»»

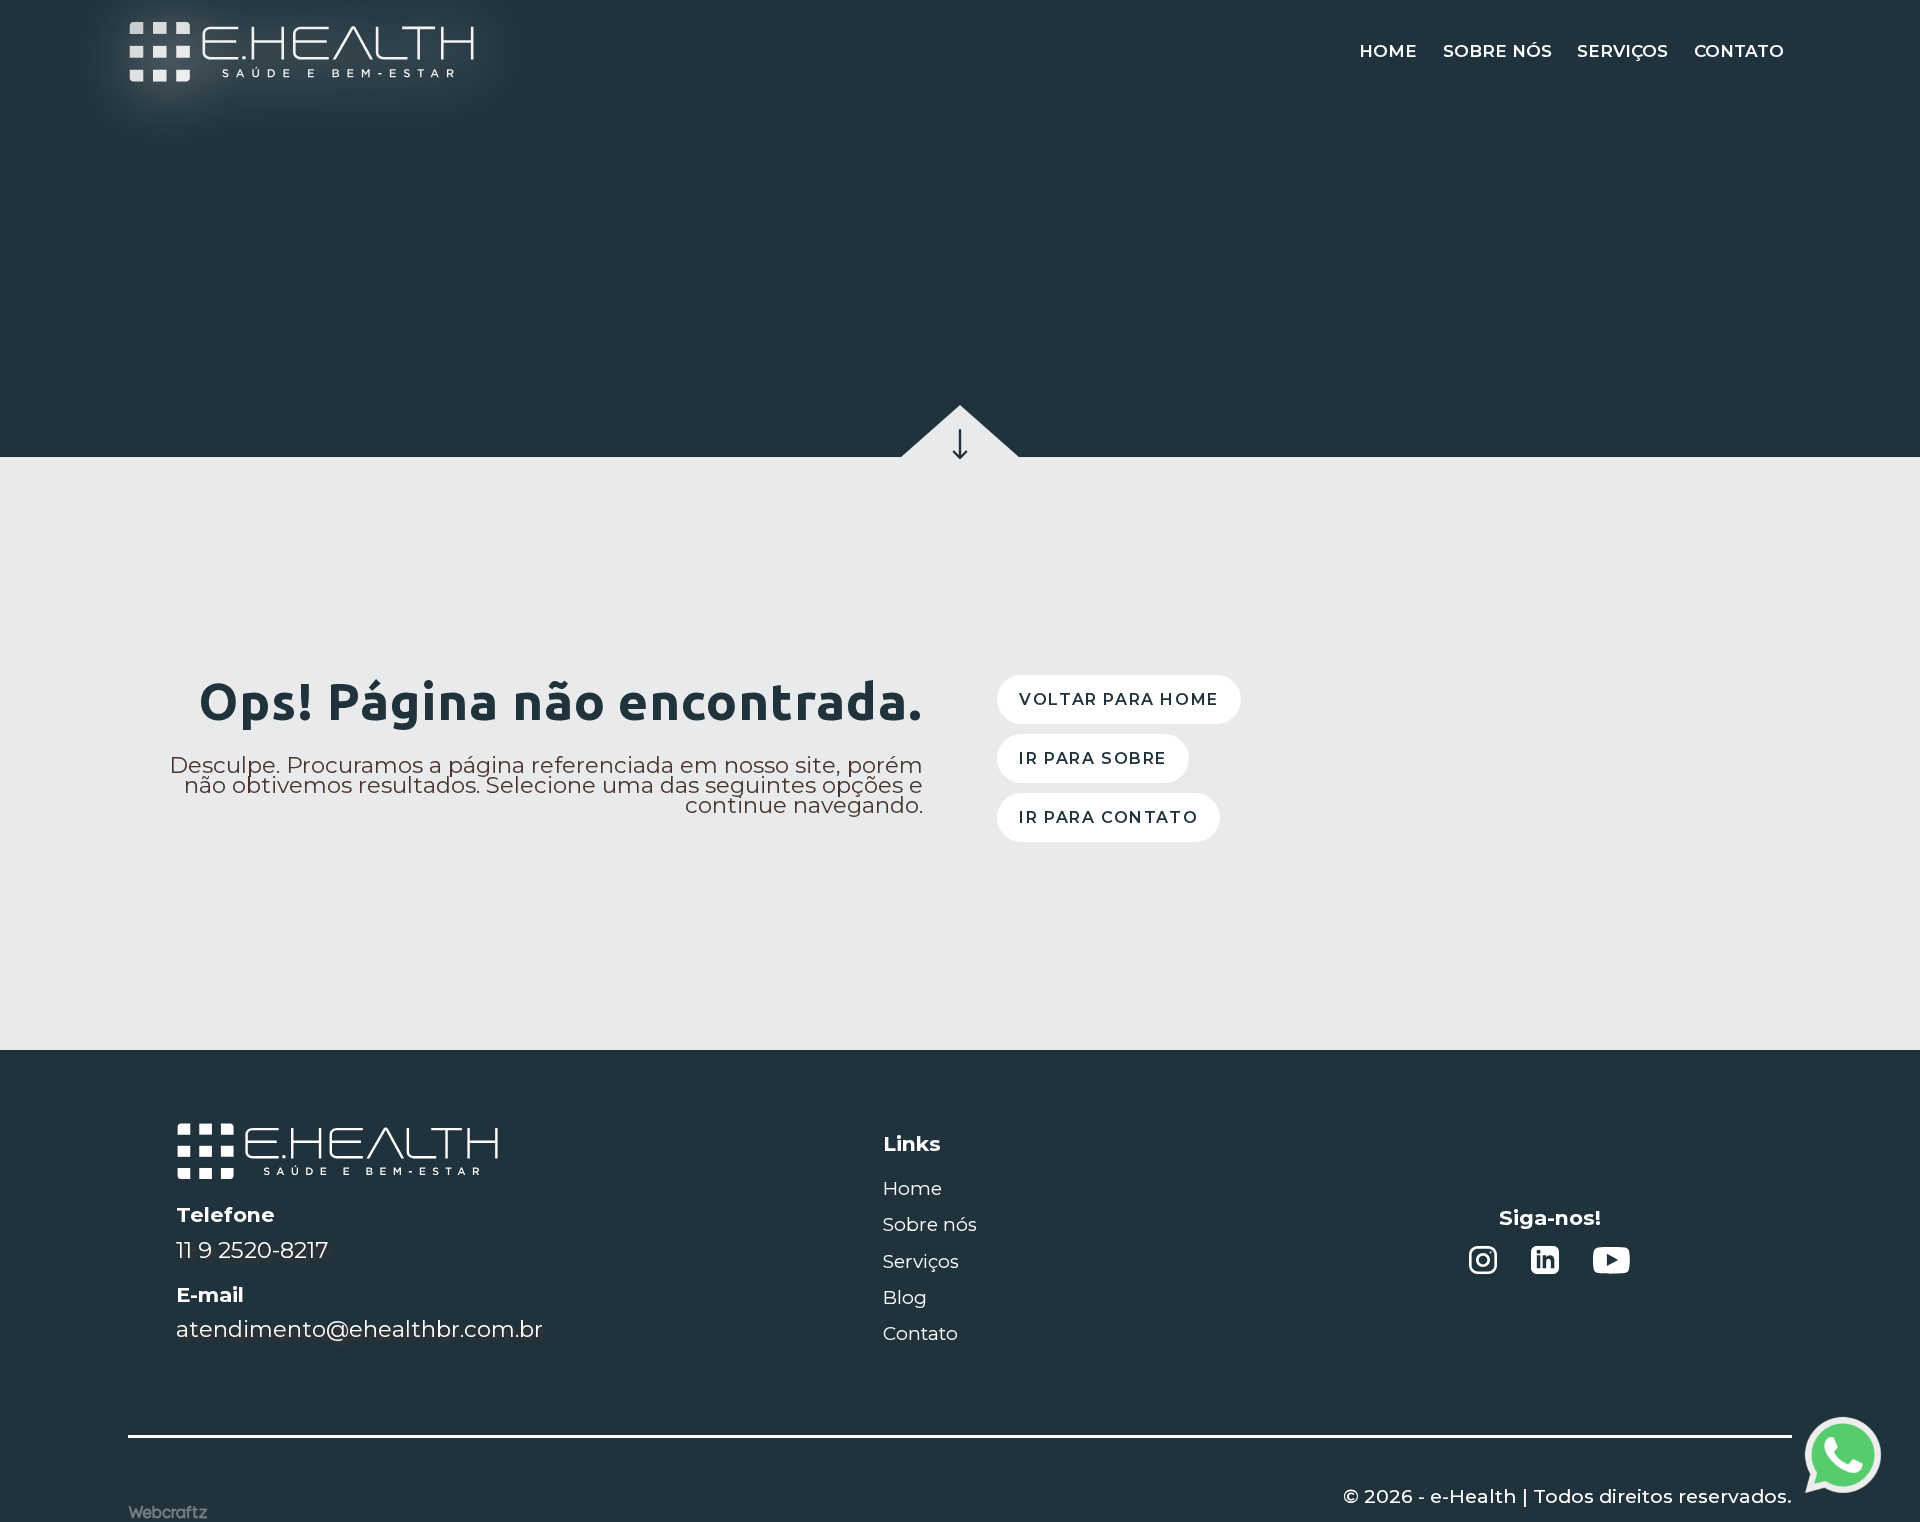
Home (1388, 51)
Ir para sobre (1093, 757)
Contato (1739, 51)
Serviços (1622, 51)
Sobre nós (1497, 51)
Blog (905, 1297)
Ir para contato (1108, 817)
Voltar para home (1119, 698)
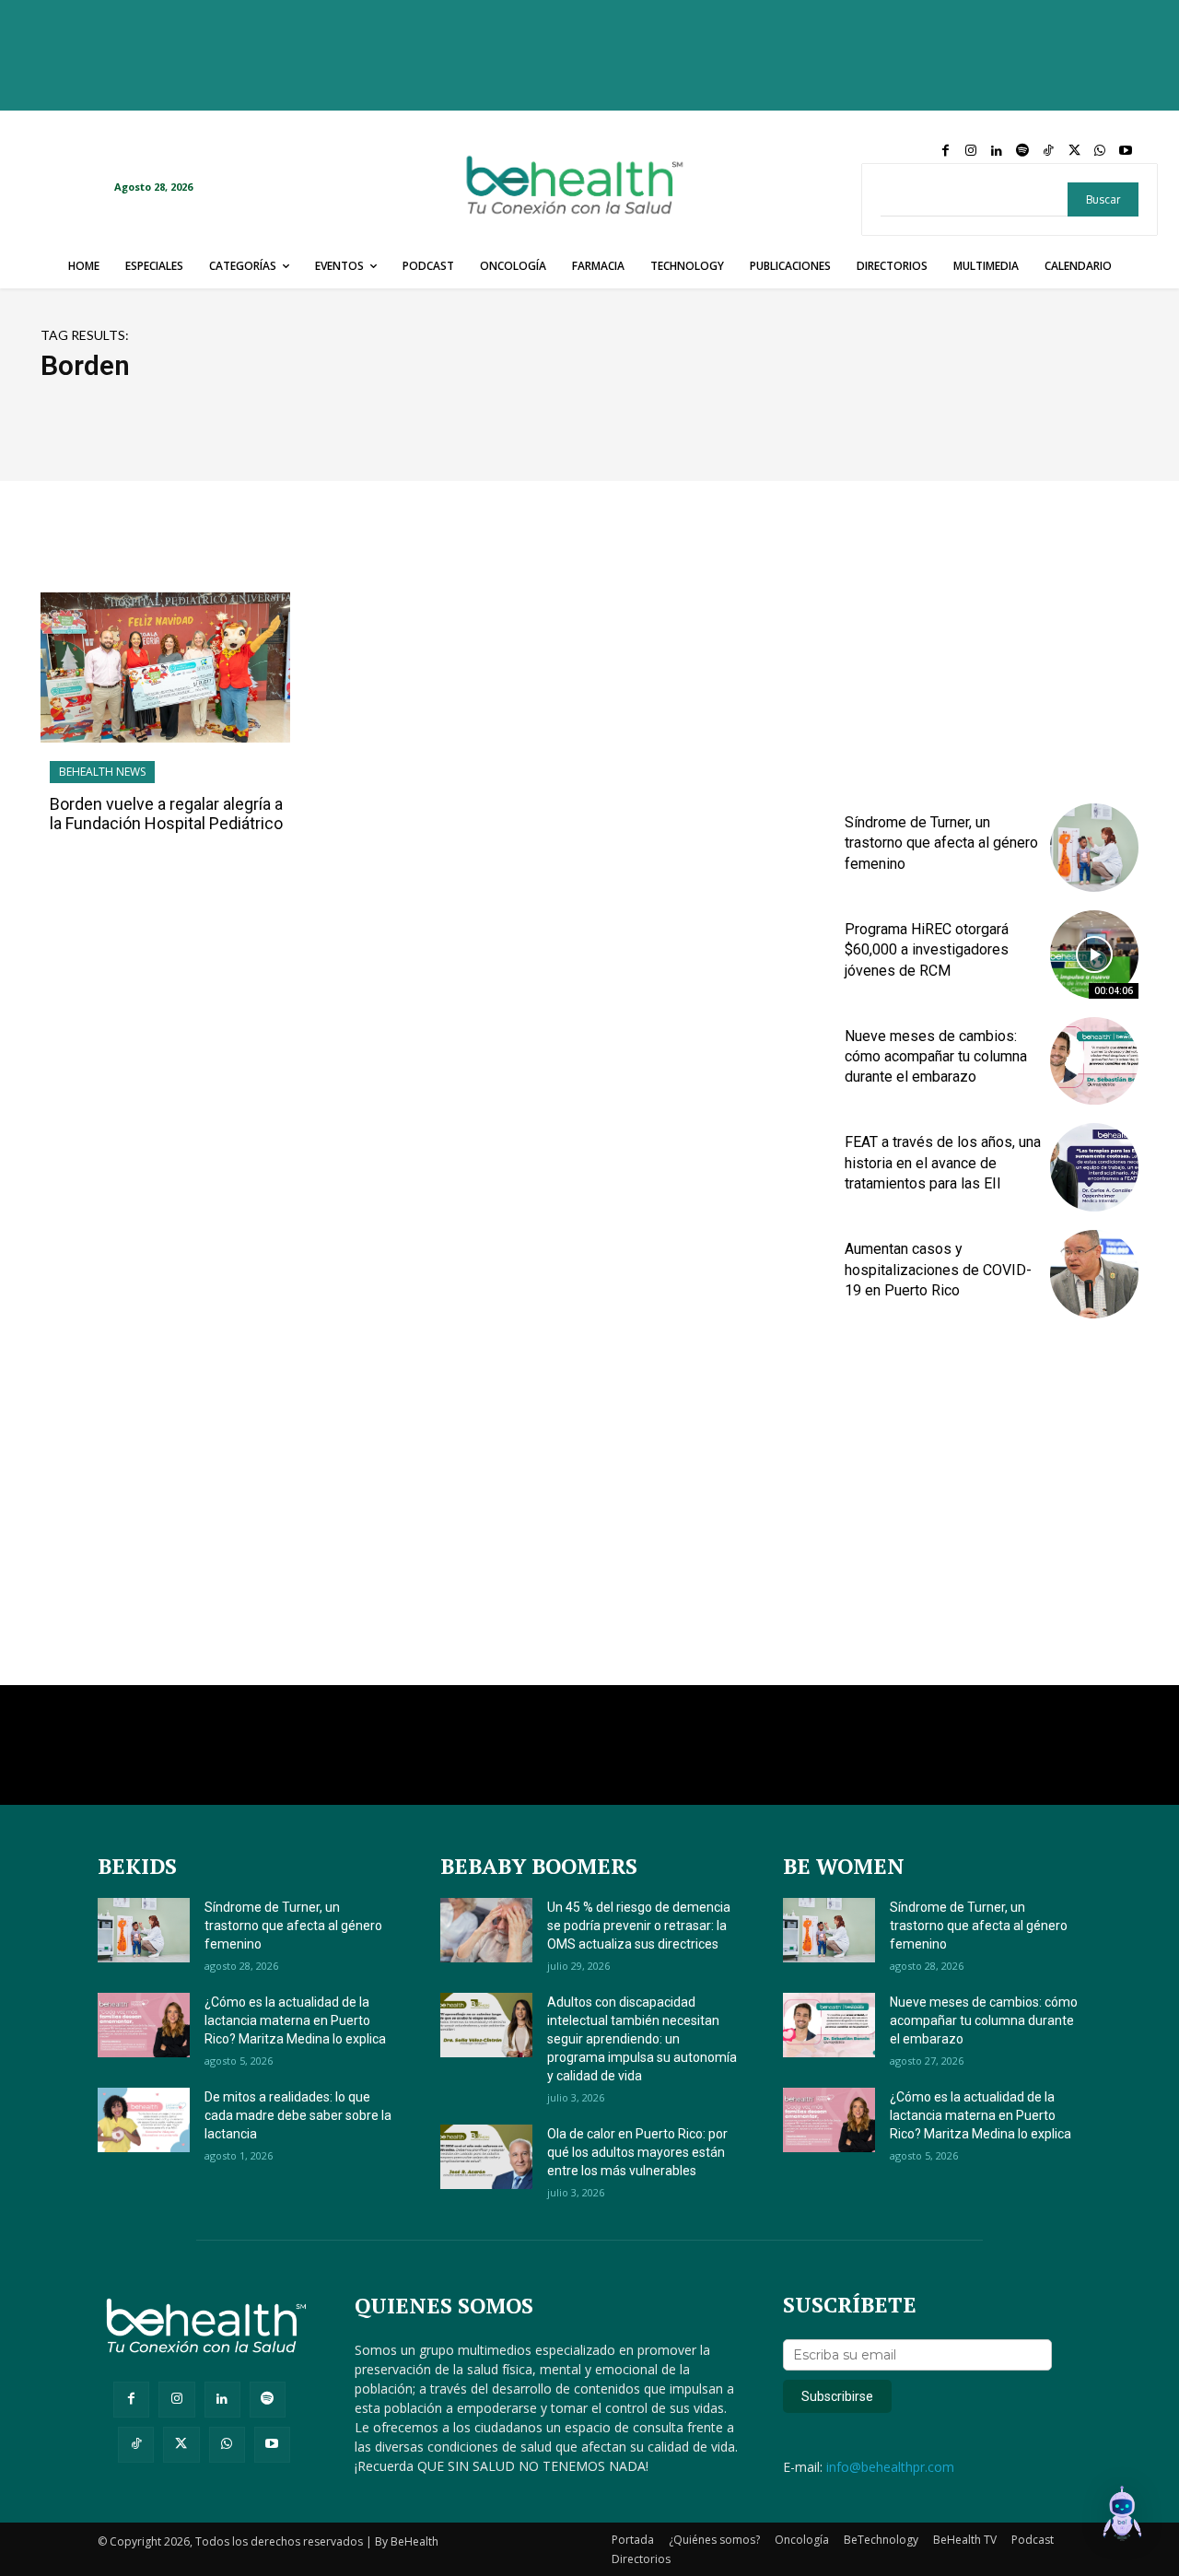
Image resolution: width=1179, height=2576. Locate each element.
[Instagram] (971, 151)
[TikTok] (1048, 151)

««

▶ [The task]: Exactly as written, reproduce the lines from the one containing "Sobre nós (1497, 51)" through the last line of the entries above, and leave every picture out.

▶ [Result of the task]:
Sobre nós (1497, 51)
Blog (905, 1297)
Ir para contato (1108, 817)
Voltar para home (1119, 698)
Image resolution: width=1179, height=2576. Locate each element.
[Instagram] (971, 151)
[TikTok] (1048, 151)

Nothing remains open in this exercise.